Mit dieser Ausstellung setzt die Kunsthalle Mannheim ihr Programm fort, radikale Neupositionierungen der Zeichnung vorzustellen. Gezeigt wird eine große Werkschau des österreichischen Künstlers Constantin Luser, die Zeichnungen, Drahtobjekte und Instrumentenskulpturen umfasst. Durch die Verknüpfung von Zeichnung, Objekt und Sound überschreitet Luser konsequent die Grenzen des konventionellen Zeichnens: Er hinterfragt die Funktion der Linie, sobald sie den zweidimensionalen Träger verlässt, den Raum erobert, sich in Bewegung versetzt oder sich als unsichtbarer Klang äußert.

Der in Wien lebende Künstler verfolgt unterschiedliche Ansätze, die er prozesshaft weiterentwickelt. Ausgehend von einem traditionellen Verständnis des Disegno – dem ersten, spontan zu Papier gebrachten Einfall – lässt er seinen Gedanken freien Lauf. In anderen Arbeiten löst sich die Zeichnung vom Papier, entmaterialisiert sich und besteht als Idee weiter: eine reine Linie, die sich als dynamisches, sich stetig veränderndes Element im Raum behauptet.

Luser greift zu Draht oder Rohren und verbindet diese Materialien mit räumlichen und akustischen Experimenten. Feingliedrige, fragil wirkende Drahtobjekte schweben im Raum, bewegen sich leicht und erzeugen Schattenspiele, die auf wechselnde Perspektiven und die Beweglichkeit des Denkens verweisen. Andere Formen gewinnen an körperlicher Präsenz und wachsen zu komplexen Strukturen aus dickeren Rohren heran, die nach innen und außen weisen. So entstehen Räume, die zwischen innerer Welt und äußerer Wahrnehmung oszillieren – und erfahrbar machen, wie sehr beide Bereiche einander durchdringen.

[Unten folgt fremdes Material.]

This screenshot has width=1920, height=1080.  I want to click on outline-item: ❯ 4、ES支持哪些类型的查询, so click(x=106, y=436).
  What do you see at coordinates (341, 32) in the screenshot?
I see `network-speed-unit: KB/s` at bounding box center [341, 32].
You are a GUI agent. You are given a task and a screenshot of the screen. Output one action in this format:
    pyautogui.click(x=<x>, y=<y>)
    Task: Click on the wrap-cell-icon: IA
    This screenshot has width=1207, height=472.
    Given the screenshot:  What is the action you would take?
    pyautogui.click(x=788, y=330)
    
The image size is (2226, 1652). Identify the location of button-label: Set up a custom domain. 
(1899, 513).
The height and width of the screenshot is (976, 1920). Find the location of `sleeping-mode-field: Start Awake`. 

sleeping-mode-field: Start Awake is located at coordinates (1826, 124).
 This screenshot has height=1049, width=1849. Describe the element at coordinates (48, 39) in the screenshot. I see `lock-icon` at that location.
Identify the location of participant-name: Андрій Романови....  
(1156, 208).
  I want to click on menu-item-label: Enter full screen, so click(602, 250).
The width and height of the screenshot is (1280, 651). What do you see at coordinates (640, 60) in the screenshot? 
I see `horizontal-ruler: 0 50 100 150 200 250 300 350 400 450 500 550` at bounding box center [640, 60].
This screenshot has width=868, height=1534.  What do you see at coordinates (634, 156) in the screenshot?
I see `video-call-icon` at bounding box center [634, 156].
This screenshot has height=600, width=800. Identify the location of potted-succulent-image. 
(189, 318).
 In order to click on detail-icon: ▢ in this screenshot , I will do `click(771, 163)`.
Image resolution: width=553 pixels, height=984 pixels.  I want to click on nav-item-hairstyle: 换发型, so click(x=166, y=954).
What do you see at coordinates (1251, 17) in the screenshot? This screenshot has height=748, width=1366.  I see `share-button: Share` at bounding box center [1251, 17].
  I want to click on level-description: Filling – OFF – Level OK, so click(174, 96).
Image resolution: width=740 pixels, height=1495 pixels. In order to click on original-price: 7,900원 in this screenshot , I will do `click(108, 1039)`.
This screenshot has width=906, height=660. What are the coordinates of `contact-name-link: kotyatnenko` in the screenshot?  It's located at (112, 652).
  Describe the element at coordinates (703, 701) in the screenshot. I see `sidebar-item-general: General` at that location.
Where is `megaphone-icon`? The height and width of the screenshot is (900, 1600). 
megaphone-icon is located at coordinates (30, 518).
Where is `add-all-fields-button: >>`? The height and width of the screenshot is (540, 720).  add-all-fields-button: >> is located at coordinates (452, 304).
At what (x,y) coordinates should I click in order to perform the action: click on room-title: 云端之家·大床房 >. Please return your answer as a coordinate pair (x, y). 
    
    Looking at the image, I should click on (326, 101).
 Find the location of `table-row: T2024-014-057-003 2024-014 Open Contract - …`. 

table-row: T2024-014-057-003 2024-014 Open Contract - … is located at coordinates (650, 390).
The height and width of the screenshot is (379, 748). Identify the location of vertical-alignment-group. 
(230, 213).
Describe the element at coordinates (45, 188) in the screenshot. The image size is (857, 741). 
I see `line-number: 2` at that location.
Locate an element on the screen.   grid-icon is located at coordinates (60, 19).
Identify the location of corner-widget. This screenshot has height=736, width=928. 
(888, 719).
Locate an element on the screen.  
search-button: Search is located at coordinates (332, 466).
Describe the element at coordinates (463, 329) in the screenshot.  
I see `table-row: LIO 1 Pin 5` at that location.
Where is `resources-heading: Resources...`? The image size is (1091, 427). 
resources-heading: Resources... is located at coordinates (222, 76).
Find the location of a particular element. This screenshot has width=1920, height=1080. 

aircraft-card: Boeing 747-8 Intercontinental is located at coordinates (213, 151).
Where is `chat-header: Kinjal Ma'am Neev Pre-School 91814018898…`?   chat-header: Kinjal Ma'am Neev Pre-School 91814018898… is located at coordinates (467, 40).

In der Instrumentenskulptur schließlich verdichten sich die Rohre zu einem vielstimmigen Gefüge. Mehrere Stimmen vereinen sich und erzeugen eine energetische Synergie. Aus dieser Vielstimmigkeit entsteht eine neue Einheit zwischen Werk, Künstler und Publikum – ein Dialog aus Raum, Klang und Linie, der unmittelbar wirkt und lange nachhallt.